Can something as simple as organising your shelves help you to be more mindful?
Mindfulness doesn’t come easily to me. I struggle with finding stillness; with ‘simply being’. In fact, I’d go so far as to say that maybe I’m not really a human being at all, but actually a human ‘doing’.
I’d always thought I was a bit of a lost cause when it came to mindfulness, but then I stumbled upon something that helped me see it with fresh eyes – arranging objects on shelves or ‘doing shelfies’. Search for #shelfie on Instagram and you can find more than a million images, featuring anything from books and cosmetics through to food in the fridge. But can the process of creating shelfies also be a mindful one?
I started arranging objects on shelves for my blog. It began as a straightforward exercise in seeing how different objects worked together in visual union on a shelf. It was less about organisation and tidying up and more about still life, aesthetics and theatre. I enjoyed the interaction between the objects, whether it was the colour, the composition or the story they told when put together.
I found myself arranging shelves whenever the mood took me, which generally meant every day and sometimes more than once a day. I’d jump up from the lounge, filled with a visceral need to get creative, and the result was always lovingly arranging my shelves. I even ended up writing a book called Shelfie.
Where others might organise paperwork or crack on with cleaning when stressed, I would shelfie. It was as if immersing myself in the process introduced structure into my life and edged out uncertainties over work or parenting worries. I’d even do shelfies when I wasn’t feeling stressed, simply to enjoy the ride and be flooded with feelings of contentment.
At first, I didn’t understand the significance of this to my mental wellbeing. The primary reason for doing shelfies was to revel in the beauty of it all. Within a few months, however, I felt calmer, more grounded and my mind was less inclined to go off on an anxious trajectory.

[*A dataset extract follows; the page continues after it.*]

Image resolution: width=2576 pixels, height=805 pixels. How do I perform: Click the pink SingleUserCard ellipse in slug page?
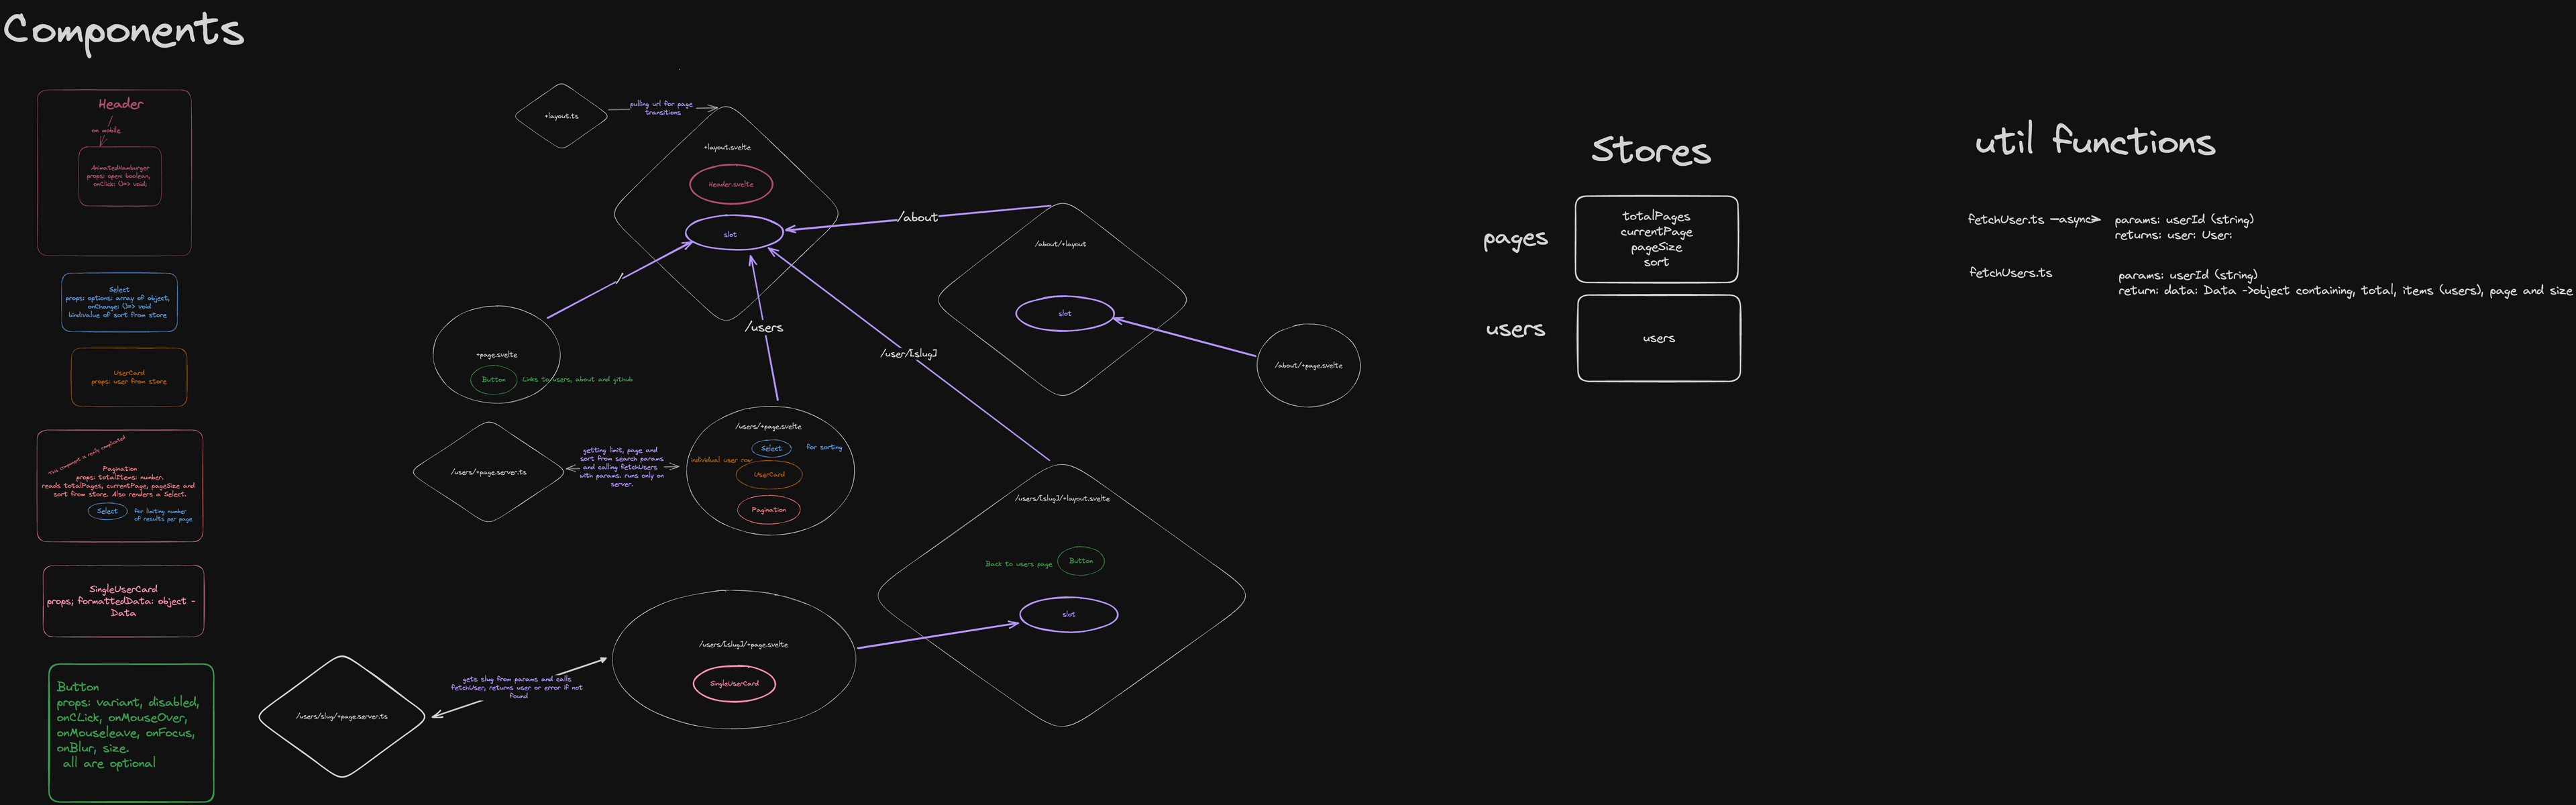pyautogui.click(x=734, y=684)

Creating a picture-perfect shelf may seem too active a pursuit to be mindful, but that isn’t necessarily the case. Neil Seligman, author of 100 Mindfulness Meditations, says mindfulness can be practised in two ways: through formal seated meditation and through informal practices while going about your daily activities.
So, calm can be found in doing mode as well as in being mode. ‘It’s possible to bring mindful awareness to any activity, whether it’s drawing, showering, eating, talking, hiking, driving, commuting, organising – literally anything,’ he says. ‘It is not so much about what you are doing – but how you are doing it and with what intention.’
I might not have cracked meditation so far as to become a yogi, but I think I’ve found my own form of mindfulness. It’s about what works for you, regardless of how unorthodox it may seem.
How to create a mindful shelfie
- Decide which shelf or area you’re working with
Even this seemingly basic process is about simple, doable decision-making and can offer an immediate sense of calm. The decision to contain creativity on a shelf (as you might do on a canvas) is highly satisfying.
- Clear the shelf
The process of liberating the shelf helps you to dissociate from past and future. I find this happens because objects have voices and personalities (often related to where and when we got them) and can interfere with the desire for clarity, both physically and mentally. You’ll start to repopulate the shelf soon, but you need space first.
- Decide what you want to achieve
Are you looking for order or creativity from your shelfie? It may be that your intended arrangement fulfils both criteria (an organised shelfie doesn’t have to lack creativity), but deciding which to focus on will help you to understand whether your mindfulness is about structure or being more free-form.
- Shelfie when you need to
Creating a shelfie can be a nourishing, creative distraction and an opportunity to step away from another situation. As such, I don’t pencil it into my day but do it when I feel like it. It may be, however, that having a set time each day is the way to give you some structure. Do whatever works for you.
- Connect with your objects
As you choose objects for your shelfie, connect with them. Take notice of their colours, shapes, textures and sizes rather than simply placing them on the shelf. Try not to let your mind wander onto their history (a childhood book, for example) or what they mean for the future (‘I must remember to buy a vase like this for my mum’s birthday’). Stay where you are.
- Step back and look
The act of stepping back and considering what the shelfie needs, and taking time to consider something deeply is a similar process to meditation. It’s about considering your feelings and what your mind and body are telling you. I find the process silent and calming.
- Make shelfies without judgement
I’ll often dismantle my arrangement after a few days. Accepting that they are temporary means there is less pressure to create the perfect shelfie.